На другой день Андрей Обнорский… поехал кататься на трамвае. Он встал на задней площадке второго вагона, и «четырнадцатый» маршрут повез его в центр. Трамвай дребезжал, шипел сжатым воздухом и медленно вез вчерашнего зэка в старый Санкт-Петербург. Входили и выходили люди: пенсионеры, студенты, домохозяйки, школьники, курсанты, милиционеры, дама с пуделем и дама с кошкой, дорожные рабочие в желтых куртках, нетрезвый плешивый господин средних лет… А журналист Обнорский ехал. «Четырнадцатый» нес его мимо Финляндского вокзала, по Литейному мосту над Невой с прогулочным теплоходиком, по Садовой, через заставленную ларьками Сенную площадь, мимо Никольского собора, предвыборных плакатов Анатолия Александровича и Владимира Анатольевича, мимо мостов и каналов, мимо голубого неба с редкими белыми облаками и росчерком реактивного самолета.
Он доехал до кольца, купил и съел мороженое… ну, вот ты и вернулся, сочинитель.
…Знать бы еще: куда?
* * *
Домой он пошел пешком.
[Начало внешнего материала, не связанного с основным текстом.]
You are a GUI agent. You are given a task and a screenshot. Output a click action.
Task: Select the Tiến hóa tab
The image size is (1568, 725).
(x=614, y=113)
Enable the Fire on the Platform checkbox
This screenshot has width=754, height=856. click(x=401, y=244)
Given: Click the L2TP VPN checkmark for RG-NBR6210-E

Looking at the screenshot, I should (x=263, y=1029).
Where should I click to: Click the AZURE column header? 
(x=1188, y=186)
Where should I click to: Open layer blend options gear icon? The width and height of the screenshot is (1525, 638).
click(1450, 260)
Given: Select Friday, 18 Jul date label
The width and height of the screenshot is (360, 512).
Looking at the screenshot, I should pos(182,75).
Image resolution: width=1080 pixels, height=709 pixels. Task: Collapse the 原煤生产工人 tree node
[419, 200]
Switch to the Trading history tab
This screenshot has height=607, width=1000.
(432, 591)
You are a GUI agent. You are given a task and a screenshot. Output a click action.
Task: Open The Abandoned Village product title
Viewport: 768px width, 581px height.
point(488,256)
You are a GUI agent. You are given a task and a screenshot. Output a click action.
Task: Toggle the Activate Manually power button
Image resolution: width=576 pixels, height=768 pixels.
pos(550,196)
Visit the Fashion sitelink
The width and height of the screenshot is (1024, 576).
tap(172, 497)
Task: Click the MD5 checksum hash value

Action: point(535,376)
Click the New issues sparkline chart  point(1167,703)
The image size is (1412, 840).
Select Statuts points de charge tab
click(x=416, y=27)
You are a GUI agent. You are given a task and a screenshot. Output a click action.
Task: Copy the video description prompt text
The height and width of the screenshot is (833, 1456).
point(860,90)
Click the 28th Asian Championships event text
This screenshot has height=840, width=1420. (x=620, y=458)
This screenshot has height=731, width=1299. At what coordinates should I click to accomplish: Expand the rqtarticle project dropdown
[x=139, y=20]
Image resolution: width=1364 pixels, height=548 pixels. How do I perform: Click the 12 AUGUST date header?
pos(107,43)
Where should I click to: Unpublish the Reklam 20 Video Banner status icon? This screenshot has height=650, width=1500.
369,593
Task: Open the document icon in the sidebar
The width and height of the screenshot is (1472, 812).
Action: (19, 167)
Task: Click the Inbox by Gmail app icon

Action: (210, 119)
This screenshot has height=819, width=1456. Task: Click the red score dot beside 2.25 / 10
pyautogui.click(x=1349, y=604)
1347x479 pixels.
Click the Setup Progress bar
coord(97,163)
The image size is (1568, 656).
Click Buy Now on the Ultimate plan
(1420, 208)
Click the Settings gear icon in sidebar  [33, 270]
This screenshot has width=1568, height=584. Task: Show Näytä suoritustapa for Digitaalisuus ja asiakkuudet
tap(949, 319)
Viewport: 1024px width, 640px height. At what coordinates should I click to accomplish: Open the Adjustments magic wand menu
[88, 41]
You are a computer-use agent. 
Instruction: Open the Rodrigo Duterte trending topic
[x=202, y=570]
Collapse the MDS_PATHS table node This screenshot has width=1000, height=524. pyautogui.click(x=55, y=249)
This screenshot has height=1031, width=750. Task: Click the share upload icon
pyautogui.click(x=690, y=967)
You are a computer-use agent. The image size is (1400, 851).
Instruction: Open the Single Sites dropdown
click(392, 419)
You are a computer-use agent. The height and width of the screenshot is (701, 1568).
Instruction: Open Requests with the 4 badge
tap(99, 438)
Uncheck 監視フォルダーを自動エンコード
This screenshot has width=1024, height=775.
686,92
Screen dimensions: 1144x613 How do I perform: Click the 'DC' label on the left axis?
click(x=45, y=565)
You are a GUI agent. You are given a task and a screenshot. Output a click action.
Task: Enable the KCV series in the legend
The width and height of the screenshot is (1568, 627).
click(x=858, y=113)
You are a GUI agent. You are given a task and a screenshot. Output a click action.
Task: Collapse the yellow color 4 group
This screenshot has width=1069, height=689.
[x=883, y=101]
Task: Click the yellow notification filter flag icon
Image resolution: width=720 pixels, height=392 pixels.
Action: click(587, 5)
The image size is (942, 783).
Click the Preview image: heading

Вернулся усталый. И сел на телефон. Даже самых важных, первостепенных звонков было до черта. Он позвонил Сашке Разгонову и Цою. Он позвонил Никите. Он позвонил Ирине Ивановне Зверевой, матери Сашки Зверева, и разговаривал с ней долго. Он позвонил, наконец, в Стокгольм Ларсу и разговаривал с ним еще дольше. И наконец он набрал номер Кати — Рахиль Даллет.
…Перед тем как ей позвонить, он выкурил сигарету. Он сидел, курил, смотрел на телефон, оттягивая момент. Но вечно оттягивать его было невозможно. Обнорский затушил сигарету и взял трубку.
— Да, — сказала она по-английски. — Да, слушаю. Говорите.